All lines in the data below carrying the string "agent" are to be located and copied.

**ENTRIES SUPPLIED:**
----------
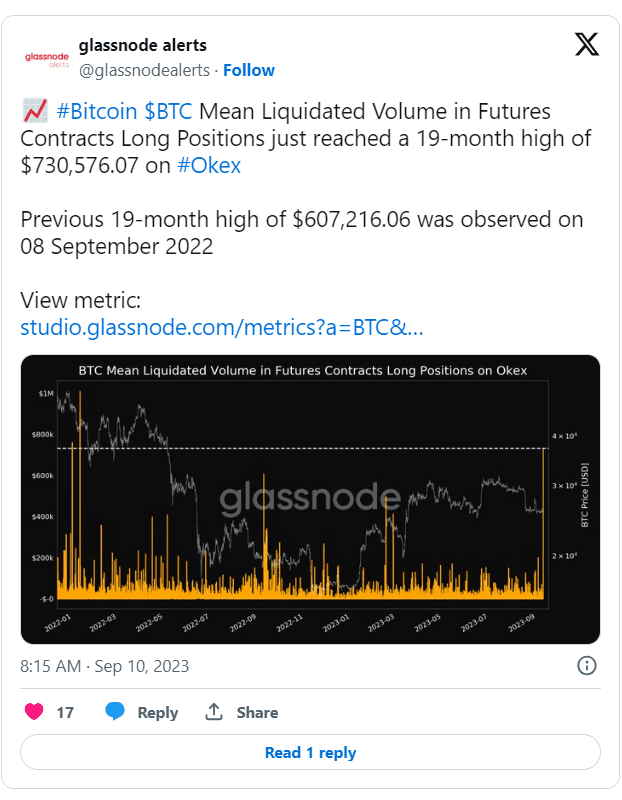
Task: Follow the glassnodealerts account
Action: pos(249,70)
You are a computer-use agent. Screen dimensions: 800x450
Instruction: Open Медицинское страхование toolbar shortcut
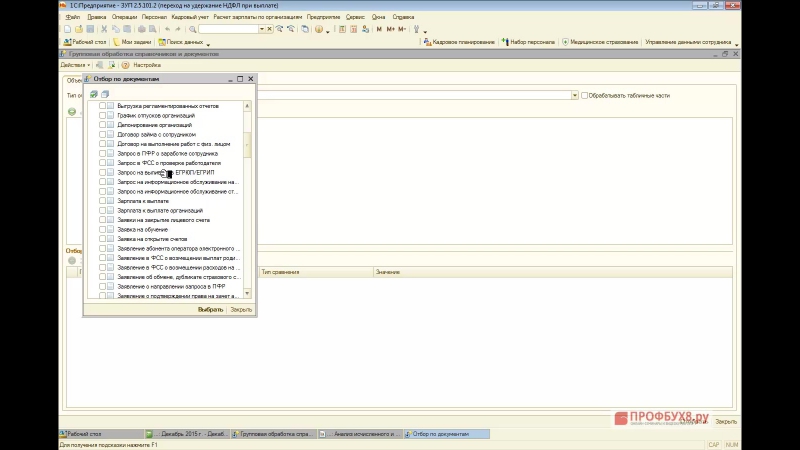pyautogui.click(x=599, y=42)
----------
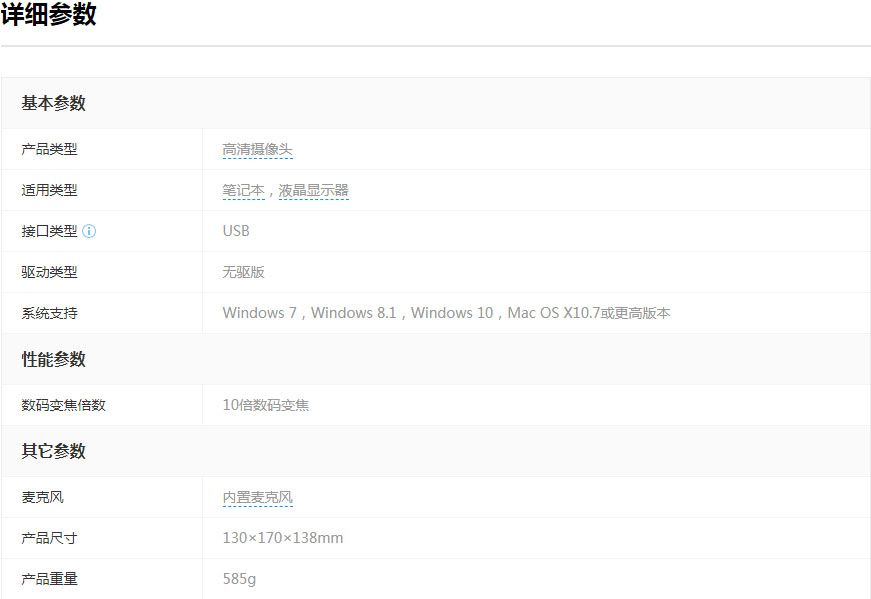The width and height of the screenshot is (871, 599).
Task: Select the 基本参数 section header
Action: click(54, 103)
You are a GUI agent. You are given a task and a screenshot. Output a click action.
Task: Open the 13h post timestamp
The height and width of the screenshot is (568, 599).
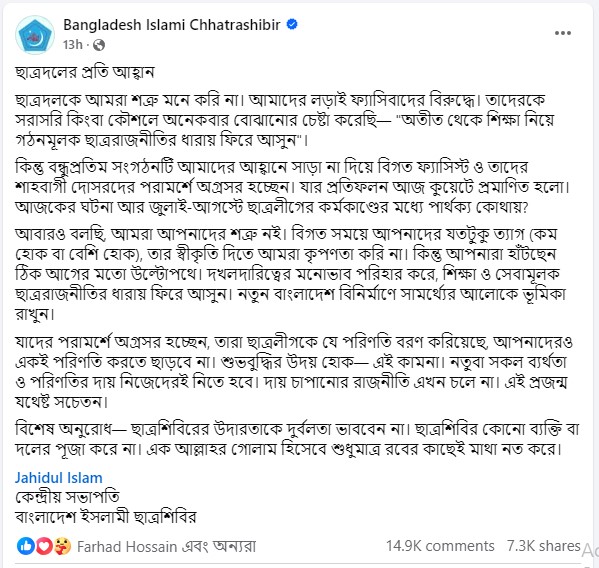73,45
----------
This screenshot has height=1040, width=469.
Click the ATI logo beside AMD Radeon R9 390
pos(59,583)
----------
**TASK ANSWER:**
You are a computer-use agent. Screen dimensions: 800x450
You are a GUI agent. You are given a task and a screenshot. Output a click action.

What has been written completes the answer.